I’ve been working with couples for decades and I can tell you one thing for certain. You absolutely can build a new and even better relationship after cheating, but you’ve got to follow these 8 guidelines:
Find out information about any cheating or affair (don’t assume), but stay out of the nitty gritty. It’s focusing on the details that will cause you to put your energy into the wrong things. Also, the more you know, the more you can picture and create in your mind. Those pictures will never go away and will become harder to move past. If you find yourself overly focused on your partner, then this video should help.
Have conversations, but no screaming matches. If you can’t help yourself and do yell and scream, try to THEN have a conversation where your partner talks too. This also means you don’t want to speak for hours and hours about it. If you can’t resolve this yourselves, get thee to a good therapist! Listen to what your partner says in these conversations. Are they remorseful, angry, indifferent, defensive? How your partner reacts will tell you a lot about how to move forward.
Don’t allow yourself to be blamed (“We haven’t had sex in six months, what did you expect me to do?”) but also take responsibility for your relationship being in this place. You co-created this relationship with your partner and you absolutely have responsibility. If you don’t see that, you won’t be able to move forward. If you’re the one who cheated and your partner continues to blame you and take no responsibility, you’re going to need professional help if you want to make any changes.
Is your partner willing to do anything different now? It’s not just about saying you’re sorry and moving on – what created the situation where this was able to happen? What is going on in your relationship? Are either of you happy? What’s underneath the affair? Being able to build trust again is going to be key and everyone needs to be open to that.
Don’t speak to 20 different people about the infidelity. Pick one or two trusted folks (hopefully one is a therapist). Otherwise you’ll get 20 different responses and it’ll get VERY confusing to know what to do.
Don’t make any long-term decisions for at least 30 days. If jealousy is overtaking you, watch this video.
Don’t cause more damage: “I just want to make him hurt as much as he hurt me.” “Well, she just gave me a free pass to cheat myself.”

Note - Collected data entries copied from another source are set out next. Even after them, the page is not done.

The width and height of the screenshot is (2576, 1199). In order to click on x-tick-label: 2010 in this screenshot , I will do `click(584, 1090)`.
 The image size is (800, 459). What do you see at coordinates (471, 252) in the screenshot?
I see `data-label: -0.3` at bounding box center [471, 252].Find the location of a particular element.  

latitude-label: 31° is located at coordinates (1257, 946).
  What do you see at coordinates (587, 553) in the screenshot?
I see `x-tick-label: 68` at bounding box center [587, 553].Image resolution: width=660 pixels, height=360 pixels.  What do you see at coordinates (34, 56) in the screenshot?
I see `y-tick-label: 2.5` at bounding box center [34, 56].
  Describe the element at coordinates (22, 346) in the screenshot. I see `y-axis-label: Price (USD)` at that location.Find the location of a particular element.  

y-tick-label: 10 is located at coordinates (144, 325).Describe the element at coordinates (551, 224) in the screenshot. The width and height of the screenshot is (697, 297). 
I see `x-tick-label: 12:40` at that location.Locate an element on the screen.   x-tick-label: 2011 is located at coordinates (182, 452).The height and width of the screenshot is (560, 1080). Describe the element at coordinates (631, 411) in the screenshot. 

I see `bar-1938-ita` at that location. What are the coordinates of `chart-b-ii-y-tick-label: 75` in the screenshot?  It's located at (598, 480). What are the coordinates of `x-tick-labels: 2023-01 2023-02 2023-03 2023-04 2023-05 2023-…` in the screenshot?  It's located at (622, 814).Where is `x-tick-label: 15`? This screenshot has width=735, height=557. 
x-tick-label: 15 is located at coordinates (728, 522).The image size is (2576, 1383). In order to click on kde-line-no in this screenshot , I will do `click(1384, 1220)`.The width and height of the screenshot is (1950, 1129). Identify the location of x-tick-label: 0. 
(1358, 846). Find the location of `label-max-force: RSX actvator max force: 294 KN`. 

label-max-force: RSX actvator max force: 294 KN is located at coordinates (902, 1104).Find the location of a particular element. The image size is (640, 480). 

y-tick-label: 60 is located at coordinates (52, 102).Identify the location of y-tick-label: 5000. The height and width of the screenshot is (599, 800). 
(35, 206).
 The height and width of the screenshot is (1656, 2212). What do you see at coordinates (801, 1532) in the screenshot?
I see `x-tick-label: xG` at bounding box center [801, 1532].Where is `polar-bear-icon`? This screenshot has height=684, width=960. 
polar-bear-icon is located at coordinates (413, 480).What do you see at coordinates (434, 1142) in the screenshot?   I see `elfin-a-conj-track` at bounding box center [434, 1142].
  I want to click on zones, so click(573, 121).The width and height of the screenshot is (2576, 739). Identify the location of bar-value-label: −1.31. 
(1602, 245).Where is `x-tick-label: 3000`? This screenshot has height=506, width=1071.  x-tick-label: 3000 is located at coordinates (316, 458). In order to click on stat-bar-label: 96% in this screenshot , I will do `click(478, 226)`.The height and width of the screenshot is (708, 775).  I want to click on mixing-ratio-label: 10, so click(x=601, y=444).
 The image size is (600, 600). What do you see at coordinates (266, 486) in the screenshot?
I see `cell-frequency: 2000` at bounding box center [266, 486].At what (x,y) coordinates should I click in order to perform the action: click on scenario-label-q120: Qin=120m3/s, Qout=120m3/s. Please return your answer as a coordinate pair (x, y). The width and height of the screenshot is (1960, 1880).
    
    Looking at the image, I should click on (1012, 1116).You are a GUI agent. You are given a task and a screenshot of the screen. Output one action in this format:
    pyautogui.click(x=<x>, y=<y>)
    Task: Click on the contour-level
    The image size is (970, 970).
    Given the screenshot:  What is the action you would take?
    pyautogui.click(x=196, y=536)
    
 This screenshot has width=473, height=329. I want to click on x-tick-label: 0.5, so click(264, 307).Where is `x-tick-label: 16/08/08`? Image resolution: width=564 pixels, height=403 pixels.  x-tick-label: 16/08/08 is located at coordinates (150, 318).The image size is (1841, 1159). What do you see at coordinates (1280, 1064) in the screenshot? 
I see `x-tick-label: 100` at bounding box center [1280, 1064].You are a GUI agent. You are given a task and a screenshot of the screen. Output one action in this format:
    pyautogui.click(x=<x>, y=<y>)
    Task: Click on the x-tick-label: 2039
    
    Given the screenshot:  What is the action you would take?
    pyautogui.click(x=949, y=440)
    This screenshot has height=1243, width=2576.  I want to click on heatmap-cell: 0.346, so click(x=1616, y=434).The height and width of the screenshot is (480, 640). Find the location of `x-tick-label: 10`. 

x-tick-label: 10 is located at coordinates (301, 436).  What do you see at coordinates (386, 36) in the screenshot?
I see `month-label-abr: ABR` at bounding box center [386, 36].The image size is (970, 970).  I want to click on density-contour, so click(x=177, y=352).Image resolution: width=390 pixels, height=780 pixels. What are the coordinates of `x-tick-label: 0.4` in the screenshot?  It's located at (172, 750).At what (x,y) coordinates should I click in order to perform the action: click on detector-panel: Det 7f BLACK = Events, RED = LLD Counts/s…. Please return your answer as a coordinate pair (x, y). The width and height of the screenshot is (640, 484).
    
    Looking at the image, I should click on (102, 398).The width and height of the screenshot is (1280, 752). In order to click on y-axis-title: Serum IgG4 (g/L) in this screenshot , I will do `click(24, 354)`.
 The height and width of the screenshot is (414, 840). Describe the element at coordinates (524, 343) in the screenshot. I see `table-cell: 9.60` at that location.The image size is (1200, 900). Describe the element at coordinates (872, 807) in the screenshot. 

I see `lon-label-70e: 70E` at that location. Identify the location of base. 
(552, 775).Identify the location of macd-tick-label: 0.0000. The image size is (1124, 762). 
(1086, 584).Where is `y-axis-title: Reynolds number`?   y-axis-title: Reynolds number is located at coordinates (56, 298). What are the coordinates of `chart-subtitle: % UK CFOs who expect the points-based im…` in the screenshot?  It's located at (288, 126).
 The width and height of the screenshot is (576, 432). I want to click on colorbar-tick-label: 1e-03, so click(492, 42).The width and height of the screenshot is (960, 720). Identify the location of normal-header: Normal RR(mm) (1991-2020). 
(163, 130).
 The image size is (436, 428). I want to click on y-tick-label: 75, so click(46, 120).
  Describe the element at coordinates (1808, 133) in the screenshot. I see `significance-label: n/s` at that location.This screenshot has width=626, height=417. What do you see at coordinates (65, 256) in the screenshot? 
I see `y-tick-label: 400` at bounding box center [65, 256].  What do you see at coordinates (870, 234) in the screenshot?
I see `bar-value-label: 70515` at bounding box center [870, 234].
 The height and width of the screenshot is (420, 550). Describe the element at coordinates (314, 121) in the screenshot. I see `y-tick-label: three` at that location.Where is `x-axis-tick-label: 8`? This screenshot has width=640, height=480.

Unless you or your children are in danger (physical or extreme emotional duress), don’t let anyone tell you what to do. If whomever you trust to speak to makes any suggestions such as: “leave her,” “forget it ever happened,” “move on,” etc. then stop those talks. You want someone to ask you questions so you can decide with your own mind what’s right for you to do. If they don’t do it, you need to ask yourself questions:
- What am I really feeling right now?
- What am I most afraid of right now?
- What do I think this means?
I have absolutely, 1,000% worked with couples who have had an infidelity and on the other side, found more closeness, more intimacy, everything that wasn’t there before. When they did the work to move forward, it’s incredible. Ultimately, what this boils down to is you need to figure out if your relationship is worth saving.
I’ve also got a free Make a Commitment worksheet for you, which will help you figure out what you want and need.
At the end of the day, you can’t have a love relationship based on fear. You can’t move your relationship forward based on jealousy, anxiety and distrust. So you’re going to have to go through these guidelines and really be open to what’s next.
But the good news is, you absolutely can build something really amazing that you might have never even thought was possible before. But both people have to be on board — you both have to come together for this.
I wish you so much love in this journey.